REQUEST A: Translate this sentence from the forum post on distributed finetuning into Spanish: "I am working on a docker instance with 4 X 40GB a100 cards."
REQUEST B: Write the next part of the forum post on distributed finetuning with Trainer, starting after its final sentence.

TEXT:
--------

Distributed Finetuning with Trainer

Hi,
I am working on a docker instance with 4 X 40GB a100 cards. On a single 40GB card I am unable to fit a single sample through the model for finetuning, so I am trying to finetune with sharding to split the model layers across the cards.
I have my own script using the trainer, like below and execute it with python -m torch.distributed.launch --nproc_per_node 4.

When running the script I can see that the model is split across the 4 GPUs with the fsdp setting below. However, the per_device_train_batch_size loads 4 samples (1 per card) in each step so I get an OOM. I am wondering is it possible to only load one sample total in each step when using 4GPUs, instead of one sample per card.

Let me know if it is better to post this in the pytorch forums.

Thanks!

P.s. I initially asked this question on a model Communities tab here, but I guess it is better suited to the forums.

--------

SOURCE DATA:
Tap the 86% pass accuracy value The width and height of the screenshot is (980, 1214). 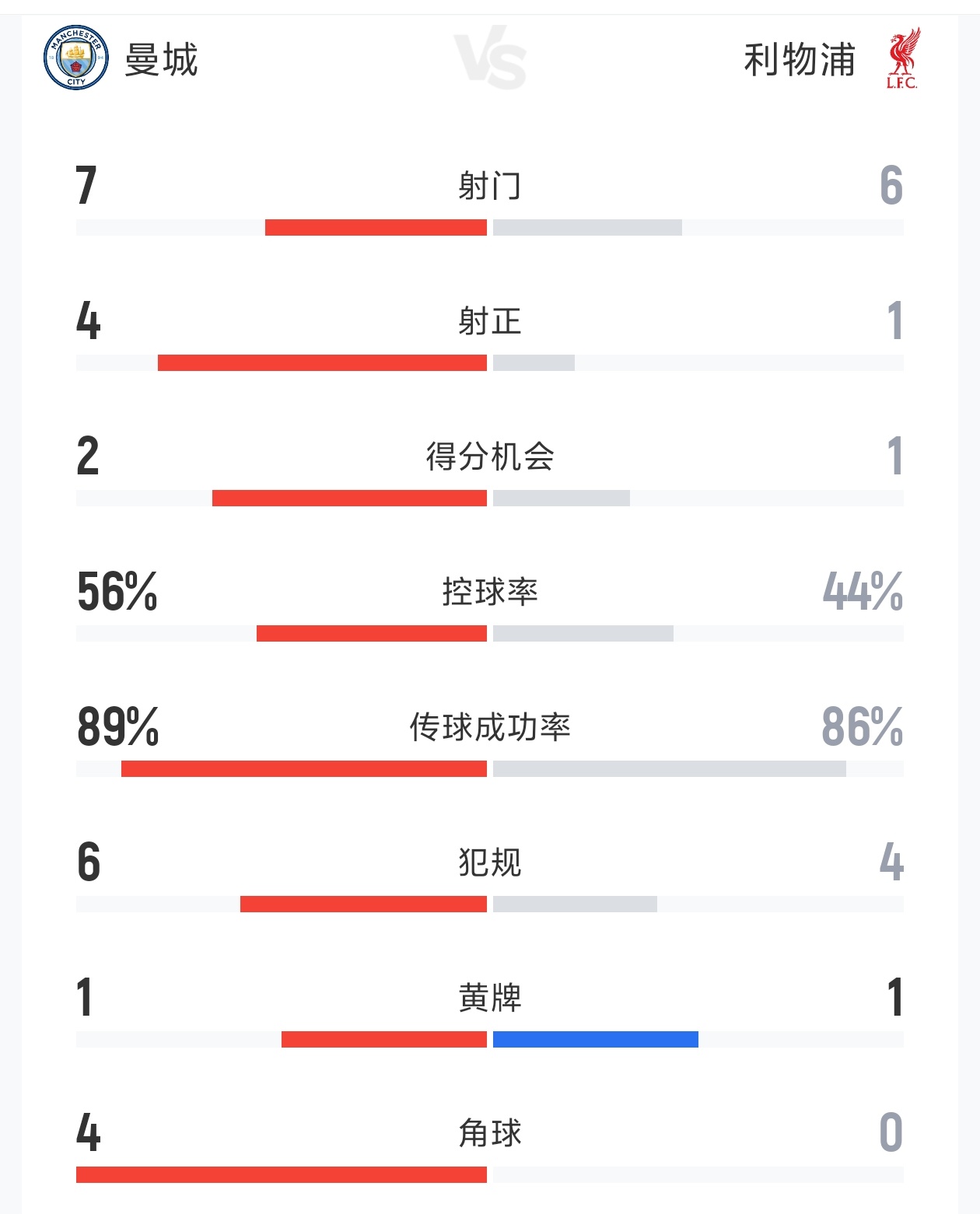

--------

REPLY A: Estoy trabajando en una instancia de Docker con 4 tarjetas A100 de 40 GB.

REPLY B:
training_args = TrainingArguments(
    output_dir=args.outdir,
    overwrite_output_dir=True,
    save_total_limit=1,
    do_train=True,
    do_eval=False,
    do_predict=True,
    num_train_epochs=args.epochs,              # total number of training epochs
    per_device_train_batch_size=1,  # batch size per device during training
    per_device_eval_batch_size=1,   # batch size for evaluation
    gradient_accumulation_steps = 256,
    warmup_ratio=0.1,                # number of warmup steps for learning rate scheduler
    weight_decay=0.01,               # strength of weight decay
    logging_dir=args.logdir,            # directory for storing logs
    logging_steps=10,
    evaluation_strategy="epoch",
    save_strategy="epoch",
    load_best_model_at_end=True,
    report_to="none",
    learning_rate=args.learning_rate,
    seed=99,
    local_rank=os.environ['LOCAL_RANK'],
    dataloader_num_workers = 16,
    gradient_checkpointing=True,
    lr_scheduler_type="cosine",
    fsdp='shard_grad_op', 
    fp16 = True if platform.system()!='Darwin' else False
)